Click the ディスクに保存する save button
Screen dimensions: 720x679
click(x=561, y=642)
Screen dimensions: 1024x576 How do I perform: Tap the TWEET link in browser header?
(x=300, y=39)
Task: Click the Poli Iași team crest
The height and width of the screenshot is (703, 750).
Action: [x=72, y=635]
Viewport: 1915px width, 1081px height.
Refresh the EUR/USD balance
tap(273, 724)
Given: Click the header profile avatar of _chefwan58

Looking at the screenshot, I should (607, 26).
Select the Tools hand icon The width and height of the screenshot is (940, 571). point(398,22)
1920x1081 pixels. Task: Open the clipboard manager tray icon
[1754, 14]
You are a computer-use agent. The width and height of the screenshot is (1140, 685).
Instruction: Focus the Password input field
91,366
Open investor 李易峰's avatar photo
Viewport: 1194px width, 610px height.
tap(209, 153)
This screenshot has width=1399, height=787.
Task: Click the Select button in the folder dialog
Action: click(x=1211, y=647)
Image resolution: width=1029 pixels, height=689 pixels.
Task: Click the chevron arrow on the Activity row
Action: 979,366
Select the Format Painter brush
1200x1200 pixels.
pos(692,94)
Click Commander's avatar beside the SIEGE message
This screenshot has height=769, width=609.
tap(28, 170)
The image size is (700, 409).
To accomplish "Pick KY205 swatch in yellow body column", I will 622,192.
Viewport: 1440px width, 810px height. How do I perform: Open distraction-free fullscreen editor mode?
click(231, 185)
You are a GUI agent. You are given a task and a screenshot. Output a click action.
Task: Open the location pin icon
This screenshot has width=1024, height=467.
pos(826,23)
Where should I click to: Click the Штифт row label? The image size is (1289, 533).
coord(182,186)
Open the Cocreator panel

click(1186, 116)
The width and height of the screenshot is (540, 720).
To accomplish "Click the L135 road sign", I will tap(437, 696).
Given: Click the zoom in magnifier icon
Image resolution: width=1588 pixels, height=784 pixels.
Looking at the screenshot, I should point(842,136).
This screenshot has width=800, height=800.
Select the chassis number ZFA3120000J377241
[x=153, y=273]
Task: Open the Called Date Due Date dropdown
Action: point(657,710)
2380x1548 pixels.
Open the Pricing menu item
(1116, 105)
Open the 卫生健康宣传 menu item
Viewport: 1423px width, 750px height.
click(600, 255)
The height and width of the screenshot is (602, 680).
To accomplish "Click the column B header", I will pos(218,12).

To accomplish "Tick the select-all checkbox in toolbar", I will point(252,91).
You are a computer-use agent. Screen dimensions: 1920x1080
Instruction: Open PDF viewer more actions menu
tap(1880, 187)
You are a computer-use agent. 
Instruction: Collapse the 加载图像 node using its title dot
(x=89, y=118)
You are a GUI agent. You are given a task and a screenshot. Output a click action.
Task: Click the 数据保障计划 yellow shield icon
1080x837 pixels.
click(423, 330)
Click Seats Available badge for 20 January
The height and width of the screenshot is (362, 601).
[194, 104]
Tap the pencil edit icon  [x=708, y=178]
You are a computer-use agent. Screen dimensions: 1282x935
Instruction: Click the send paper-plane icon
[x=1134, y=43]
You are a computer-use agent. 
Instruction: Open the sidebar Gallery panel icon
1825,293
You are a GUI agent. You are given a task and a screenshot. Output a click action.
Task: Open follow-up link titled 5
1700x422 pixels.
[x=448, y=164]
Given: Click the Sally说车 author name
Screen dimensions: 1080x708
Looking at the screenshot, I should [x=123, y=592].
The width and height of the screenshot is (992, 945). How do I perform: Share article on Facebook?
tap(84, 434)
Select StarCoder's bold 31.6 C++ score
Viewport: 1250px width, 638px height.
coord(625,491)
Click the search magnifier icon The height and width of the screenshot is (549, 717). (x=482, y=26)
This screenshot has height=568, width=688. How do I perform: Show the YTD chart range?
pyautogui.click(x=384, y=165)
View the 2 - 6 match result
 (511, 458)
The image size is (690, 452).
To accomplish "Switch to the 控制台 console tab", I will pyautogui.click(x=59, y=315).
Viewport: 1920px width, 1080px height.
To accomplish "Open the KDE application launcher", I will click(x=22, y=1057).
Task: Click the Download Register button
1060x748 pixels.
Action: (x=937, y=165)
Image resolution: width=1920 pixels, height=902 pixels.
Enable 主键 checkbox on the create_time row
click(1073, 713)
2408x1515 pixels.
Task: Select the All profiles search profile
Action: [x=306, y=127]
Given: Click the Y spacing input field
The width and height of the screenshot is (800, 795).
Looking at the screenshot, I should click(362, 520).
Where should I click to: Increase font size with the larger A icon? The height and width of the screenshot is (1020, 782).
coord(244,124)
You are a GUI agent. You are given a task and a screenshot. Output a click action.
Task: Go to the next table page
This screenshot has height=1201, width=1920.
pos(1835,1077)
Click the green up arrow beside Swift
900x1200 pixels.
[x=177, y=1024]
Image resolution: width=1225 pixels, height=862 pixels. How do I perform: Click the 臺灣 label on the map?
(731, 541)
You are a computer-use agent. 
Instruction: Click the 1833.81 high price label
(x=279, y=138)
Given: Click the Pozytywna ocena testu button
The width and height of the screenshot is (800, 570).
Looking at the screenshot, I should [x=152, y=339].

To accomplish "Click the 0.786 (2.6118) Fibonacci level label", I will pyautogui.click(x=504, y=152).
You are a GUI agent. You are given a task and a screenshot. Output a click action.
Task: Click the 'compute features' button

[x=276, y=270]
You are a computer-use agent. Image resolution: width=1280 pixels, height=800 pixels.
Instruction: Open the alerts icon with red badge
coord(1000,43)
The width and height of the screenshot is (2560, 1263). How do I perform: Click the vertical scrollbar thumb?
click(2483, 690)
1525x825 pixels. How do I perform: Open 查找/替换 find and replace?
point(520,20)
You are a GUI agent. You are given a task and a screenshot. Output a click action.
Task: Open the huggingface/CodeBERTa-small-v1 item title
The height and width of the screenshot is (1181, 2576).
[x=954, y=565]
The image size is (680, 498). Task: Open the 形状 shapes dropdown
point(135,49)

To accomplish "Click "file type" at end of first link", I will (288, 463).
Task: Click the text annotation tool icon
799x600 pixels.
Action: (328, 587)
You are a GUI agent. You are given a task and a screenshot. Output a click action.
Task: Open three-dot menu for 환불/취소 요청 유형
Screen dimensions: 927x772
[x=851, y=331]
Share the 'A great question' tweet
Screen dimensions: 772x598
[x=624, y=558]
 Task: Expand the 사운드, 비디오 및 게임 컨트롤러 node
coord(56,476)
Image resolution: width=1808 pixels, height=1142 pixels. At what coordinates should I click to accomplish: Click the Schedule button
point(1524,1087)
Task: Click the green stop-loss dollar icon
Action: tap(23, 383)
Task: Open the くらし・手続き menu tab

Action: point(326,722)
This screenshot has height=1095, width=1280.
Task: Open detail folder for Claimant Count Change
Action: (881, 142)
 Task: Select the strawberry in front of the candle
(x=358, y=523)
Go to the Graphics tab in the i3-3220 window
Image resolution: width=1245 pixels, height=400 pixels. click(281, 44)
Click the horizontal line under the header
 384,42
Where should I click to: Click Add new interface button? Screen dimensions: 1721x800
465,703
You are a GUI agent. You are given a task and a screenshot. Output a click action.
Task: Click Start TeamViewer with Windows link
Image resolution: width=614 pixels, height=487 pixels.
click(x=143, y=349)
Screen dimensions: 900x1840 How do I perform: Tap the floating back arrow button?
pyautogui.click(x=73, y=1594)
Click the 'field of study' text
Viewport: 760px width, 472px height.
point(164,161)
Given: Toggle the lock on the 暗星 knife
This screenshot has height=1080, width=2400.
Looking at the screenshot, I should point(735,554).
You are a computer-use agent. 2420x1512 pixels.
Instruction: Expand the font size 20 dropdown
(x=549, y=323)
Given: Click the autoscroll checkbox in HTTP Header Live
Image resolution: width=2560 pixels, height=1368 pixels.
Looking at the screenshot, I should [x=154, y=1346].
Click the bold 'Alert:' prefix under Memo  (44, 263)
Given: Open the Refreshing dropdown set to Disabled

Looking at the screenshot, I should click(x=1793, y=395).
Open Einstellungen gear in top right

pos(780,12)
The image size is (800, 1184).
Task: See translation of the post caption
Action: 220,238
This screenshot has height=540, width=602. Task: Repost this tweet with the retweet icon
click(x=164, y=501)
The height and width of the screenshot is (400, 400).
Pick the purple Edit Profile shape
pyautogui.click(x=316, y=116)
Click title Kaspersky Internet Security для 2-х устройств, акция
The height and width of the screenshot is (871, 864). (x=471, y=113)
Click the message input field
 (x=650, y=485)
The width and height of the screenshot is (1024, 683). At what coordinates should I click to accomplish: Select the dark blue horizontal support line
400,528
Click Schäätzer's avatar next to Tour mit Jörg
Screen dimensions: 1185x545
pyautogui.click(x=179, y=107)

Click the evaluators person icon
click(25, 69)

--*--

GIVEN TASK. Format the entries from the line containing "Image resolution: width=1920" through the line containing "point(135,49)", both included, as a JSON list of strings with one string per line and no blank lines.

EXERCISE OUTPUT.
[
  "Image resolution: width=1920 pixels, height=902 pixels.",
  "Enable 主键 checkbox on the create_time row",
  "click(1073, 713)",
  "2408x1515 pixels.",
  "Task: Select the All profiles search profile",
  "Action: [x=306, y=127]",
  "Given: Click the Y spacing input field",
  "The width and height of the screenshot is (800, 795).",
  "Looking at the screenshot, I should click(362, 520).",
  "Where should I click to: Increase font size with the larger A icon? The height and width of the screenshot is (1020, 782).",
  "coord(244,124)",
  "You are a GUI agent. You are given a task and a screenshot. Output a click action.",
  "Task: Go to the next table page",
  "This screenshot has height=1201, width=1920.",
  "pos(1835,1077)",
  "Click the green up arrow beside Swift",
  "900x1200 pixels.",
  "[x=177, y=1024]",
  "Image resolution: width=1225 pixels, height=862 pixels. How do I perform: Click the 臺灣 label on the map?",
  "(731, 541)",
  "You are a computer-use agent. ",
  "Instruction: Click the 1833.81 high price label",
  "(x=279, y=138)",
  "Given: Click the Pozytywna ocena testu button",
  "The width and height of the screenshot is (800, 570).",
  "Looking at the screenshot, I should [x=152, y=339].",
  "To accomplish \"Click the 0.786 (2.6118) Fibonacci level label\", I will pyautogui.click(x=504, y=152).",
  "You are a GUI agent. You are given a task and a screenshot. Output a click action.",
  "Task: Click the 'compute features' button",
  "[x=276, y=270]",
  "You are a computer-use agent. Image resolution: width=1280 pixels, height=800 pixels.",
  "Instruction: Open the alerts icon with red badge",
  "coord(1000,43)",
  "The width and height of the screenshot is (2560, 1263). How do I perform: Click the vertical scrollbar thumb?",
  "click(2483, 690)",
  "1525x825 pixels. How do I perform: Open 查找/替换 find and replace?",
  "point(520,20)",
  "You are a GUI agent. You are given a task and a screenshot. Output a click action.",
  "Task: Open the huggingface/CodeBERTa-small-v1 item title",
  "The height and width of the screenshot is (1181, 2576).",
  "[x=954, y=565]",
  "The image size is (680, 498). Task: Open the 形状 shapes dropdown",
  "point(135,49)"
]